1. La diferenciación como ventaja competitiva
Durante décadas, los bancos ofrecieron productos casi idénticos. Hoy, la tendencia es la personalización extrema, y es que gracias a infraestructuras flexibles basadas en APIs, las instituciones pueden diseñar experiencias ajustadas a cada nicho de mercado. La tecnología ahora permite que el producto se adapte al usuario, y no al revés.
2. Pagos Contactless: El celular es la nueva billetera
La adopción de pagos sin contacto desde dispositivos móviles ha tenido un crecimiento explosivo, pasando del 1% al 15% de las transacciones en tiempo récord. En 2026, el pago móvil ya no es una alternativa, sino el estándar cotidiano. Las entidades que no faciliten esta integración perderán relevancia en el consumo masivo.
3. Tarjetas Globales y el auge de las Stablecoins
Las criptomonedas han madurado hacia casos de uso prácticos; por lo que, las tarjetas globales basadas en stablecoins ganan terreno por su facilidad para compras internacionales y costos reducidos.
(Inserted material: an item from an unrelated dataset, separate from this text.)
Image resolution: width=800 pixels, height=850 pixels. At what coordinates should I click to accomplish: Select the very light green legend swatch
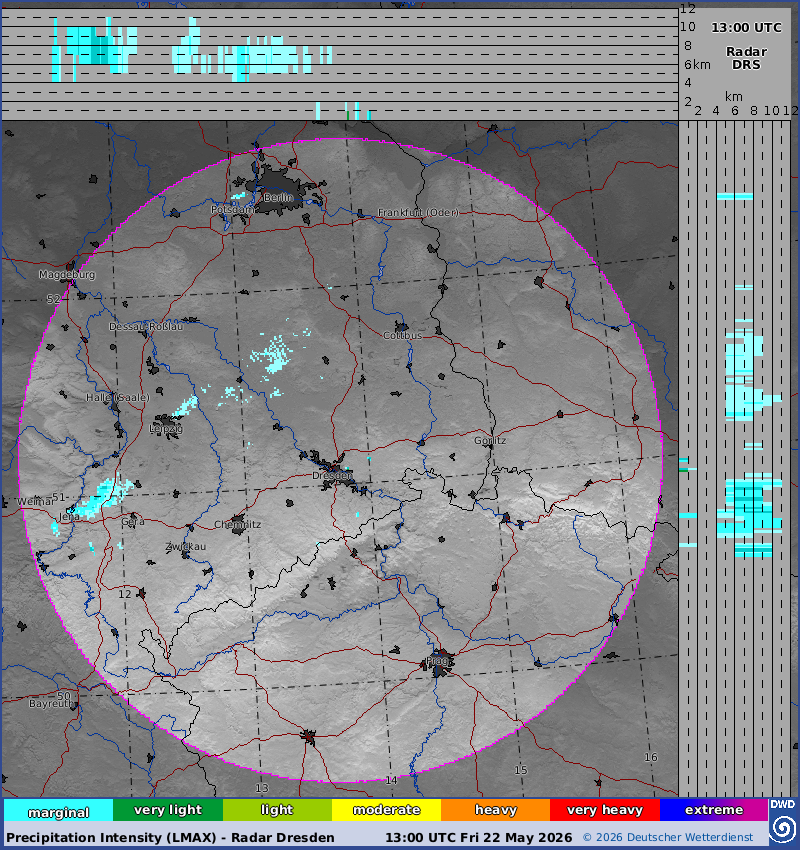168,810
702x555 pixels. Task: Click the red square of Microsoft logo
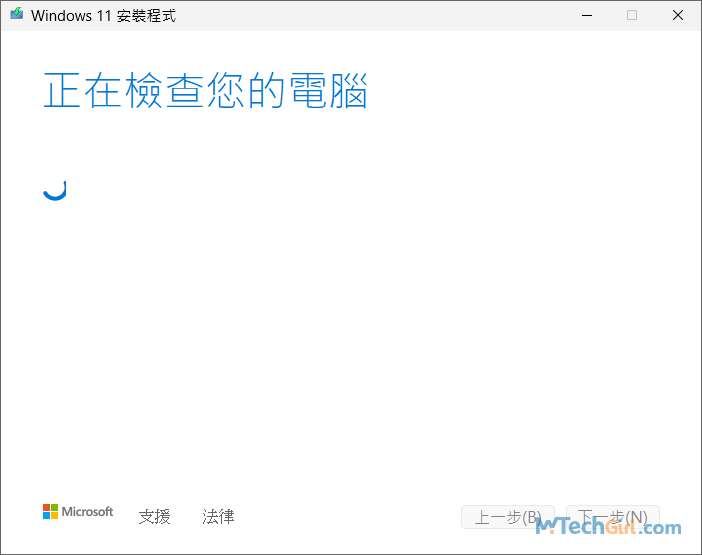tap(46, 507)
En este contexto, Pomelo ya emite el 80% de las tarjetas cripto en la región, consolidando a Latinoamérica como un hub de innovación en activos digitales.
4. Renacimiento del Crédito Corporativo
Con un escenario económico más estable, los bancos están redescubriendo el sector empresarial. Las tarjetas corporativas viven una reinvención tecnológica, permitiendo a las empresas gestionar gastos con mayor trazabilidad y ofrecer líneas de crédito dinámicas que antes eran imposibles de procesar con agilidad.
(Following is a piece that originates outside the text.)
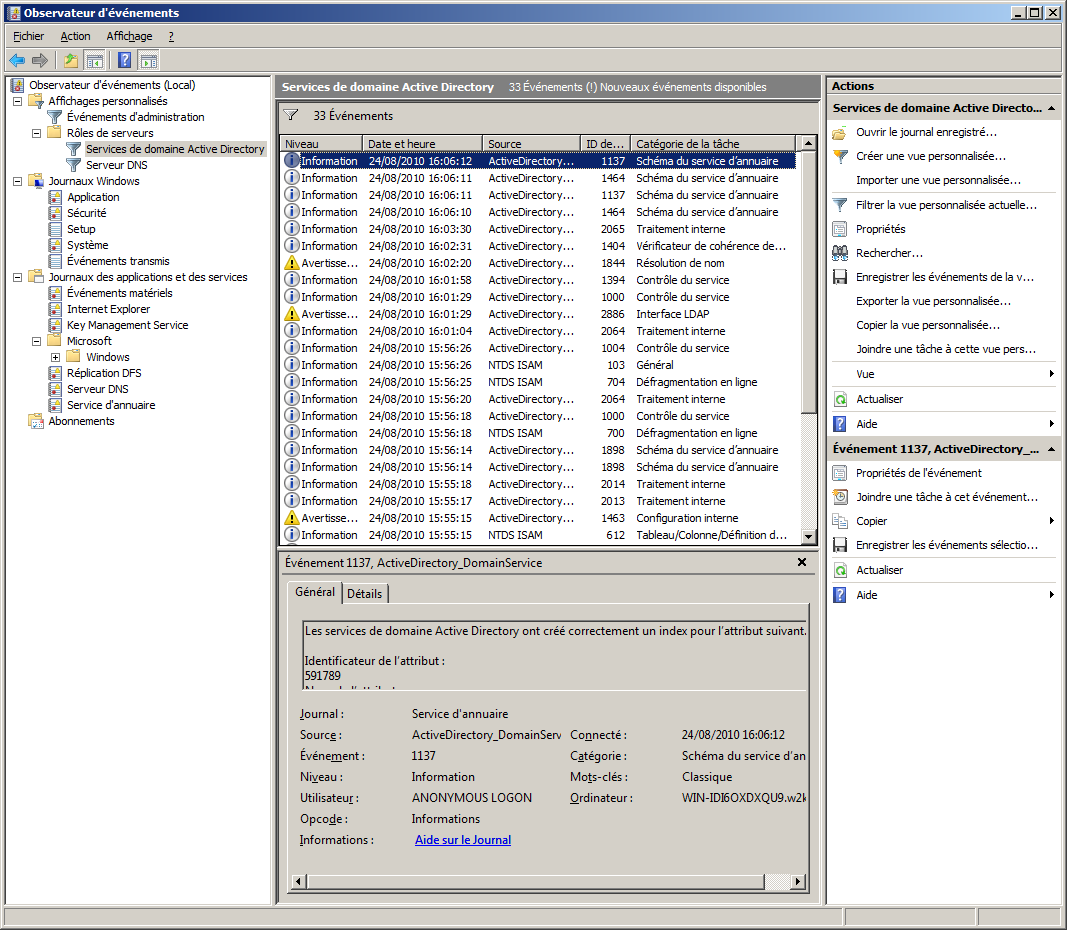Select 'Serveur DNS' filter view in tree
1067x930 pixels.
pos(116,165)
5. Regionalización: Una sola infraestructura para múltiples mercados
La expansión regional es el gran objetivo de 2026, las empresas ya no buscan soluciones locales aisladas, sino una infraestructura tecnológica unificada que les permita operar en varios países simultáneamente. La capacidad de escalar operaciones de forma transfronteriza se ha convertido en el diferencial estratégico para los nuevos actores globales.
La evolución del sistema financiero en América Latina hacia 2026 está marcada por la agilidad y la escala. Las instituciones que logren modernizar su infraestructura y centrar su estrategia en la tecnología no solo liderarán el mercado regional, sino que estarán preparadas para competir en un escenario global cada vez más sofisticado.